* Task: Report every line in the records below that holds the word "target".

====

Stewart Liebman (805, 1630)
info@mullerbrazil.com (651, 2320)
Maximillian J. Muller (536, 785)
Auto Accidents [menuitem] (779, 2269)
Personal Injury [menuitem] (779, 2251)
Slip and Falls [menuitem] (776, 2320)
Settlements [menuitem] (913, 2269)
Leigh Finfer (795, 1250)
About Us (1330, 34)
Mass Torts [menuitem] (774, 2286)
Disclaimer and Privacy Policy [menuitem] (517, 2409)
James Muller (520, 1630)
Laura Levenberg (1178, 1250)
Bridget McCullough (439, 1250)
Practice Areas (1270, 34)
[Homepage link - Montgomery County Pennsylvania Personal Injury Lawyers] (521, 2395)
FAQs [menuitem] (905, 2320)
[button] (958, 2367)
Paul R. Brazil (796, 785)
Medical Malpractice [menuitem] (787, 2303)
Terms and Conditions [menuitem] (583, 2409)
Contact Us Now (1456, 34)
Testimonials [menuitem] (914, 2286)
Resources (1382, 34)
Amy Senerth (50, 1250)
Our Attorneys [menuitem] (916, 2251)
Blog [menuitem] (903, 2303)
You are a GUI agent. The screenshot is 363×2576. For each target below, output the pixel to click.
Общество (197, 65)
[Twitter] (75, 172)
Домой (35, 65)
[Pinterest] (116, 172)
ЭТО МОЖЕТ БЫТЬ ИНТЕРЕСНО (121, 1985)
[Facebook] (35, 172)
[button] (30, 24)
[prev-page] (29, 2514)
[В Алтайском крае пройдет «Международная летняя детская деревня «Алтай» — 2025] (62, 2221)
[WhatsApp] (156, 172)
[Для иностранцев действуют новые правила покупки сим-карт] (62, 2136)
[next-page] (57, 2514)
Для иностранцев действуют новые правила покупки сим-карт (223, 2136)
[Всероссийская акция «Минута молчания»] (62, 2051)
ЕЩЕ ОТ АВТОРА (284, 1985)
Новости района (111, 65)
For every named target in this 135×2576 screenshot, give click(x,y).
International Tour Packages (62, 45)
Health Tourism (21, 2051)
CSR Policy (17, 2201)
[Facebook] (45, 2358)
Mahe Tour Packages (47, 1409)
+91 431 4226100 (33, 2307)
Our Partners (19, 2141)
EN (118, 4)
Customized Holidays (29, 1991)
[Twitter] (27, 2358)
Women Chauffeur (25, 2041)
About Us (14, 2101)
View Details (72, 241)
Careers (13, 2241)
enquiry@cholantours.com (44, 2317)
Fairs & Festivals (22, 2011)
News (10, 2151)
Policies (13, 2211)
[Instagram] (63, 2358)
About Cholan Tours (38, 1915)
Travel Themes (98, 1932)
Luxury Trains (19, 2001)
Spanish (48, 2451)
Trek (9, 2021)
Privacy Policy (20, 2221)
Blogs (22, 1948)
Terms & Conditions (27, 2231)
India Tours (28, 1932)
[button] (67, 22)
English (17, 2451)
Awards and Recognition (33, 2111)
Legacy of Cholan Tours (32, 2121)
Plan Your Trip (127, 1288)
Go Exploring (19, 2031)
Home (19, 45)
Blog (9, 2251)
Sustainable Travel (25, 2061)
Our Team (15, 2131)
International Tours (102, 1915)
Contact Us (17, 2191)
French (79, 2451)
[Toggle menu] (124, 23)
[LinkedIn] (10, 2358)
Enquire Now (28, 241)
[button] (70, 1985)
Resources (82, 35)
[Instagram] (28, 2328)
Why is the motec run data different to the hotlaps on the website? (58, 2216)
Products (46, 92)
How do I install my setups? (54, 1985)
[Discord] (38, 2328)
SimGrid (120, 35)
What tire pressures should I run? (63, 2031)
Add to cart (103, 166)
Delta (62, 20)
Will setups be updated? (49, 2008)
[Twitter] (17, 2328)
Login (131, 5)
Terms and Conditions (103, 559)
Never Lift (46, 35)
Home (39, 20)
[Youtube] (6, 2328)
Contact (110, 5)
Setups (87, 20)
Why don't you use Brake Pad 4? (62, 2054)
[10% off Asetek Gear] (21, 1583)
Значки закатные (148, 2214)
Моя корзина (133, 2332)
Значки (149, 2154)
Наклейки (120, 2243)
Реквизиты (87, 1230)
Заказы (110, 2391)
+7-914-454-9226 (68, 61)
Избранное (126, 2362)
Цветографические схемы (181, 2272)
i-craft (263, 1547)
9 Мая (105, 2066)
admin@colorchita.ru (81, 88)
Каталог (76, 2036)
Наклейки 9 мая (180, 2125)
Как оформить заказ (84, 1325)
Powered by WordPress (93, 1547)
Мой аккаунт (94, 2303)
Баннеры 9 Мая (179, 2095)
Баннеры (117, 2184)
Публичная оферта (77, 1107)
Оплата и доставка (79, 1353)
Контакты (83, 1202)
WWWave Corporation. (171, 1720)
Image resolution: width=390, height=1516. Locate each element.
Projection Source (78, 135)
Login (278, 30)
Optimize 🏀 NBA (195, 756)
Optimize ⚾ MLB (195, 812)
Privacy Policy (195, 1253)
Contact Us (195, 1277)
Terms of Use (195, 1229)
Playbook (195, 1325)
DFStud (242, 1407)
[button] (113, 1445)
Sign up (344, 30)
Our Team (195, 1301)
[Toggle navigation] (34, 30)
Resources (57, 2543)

====

* Output of the exercise:
You are a GUI agent. The screenshot is 363×2576. For each target below, output the pixel to click.
For every named target in this 135×2576 screenshot, give click(x,y).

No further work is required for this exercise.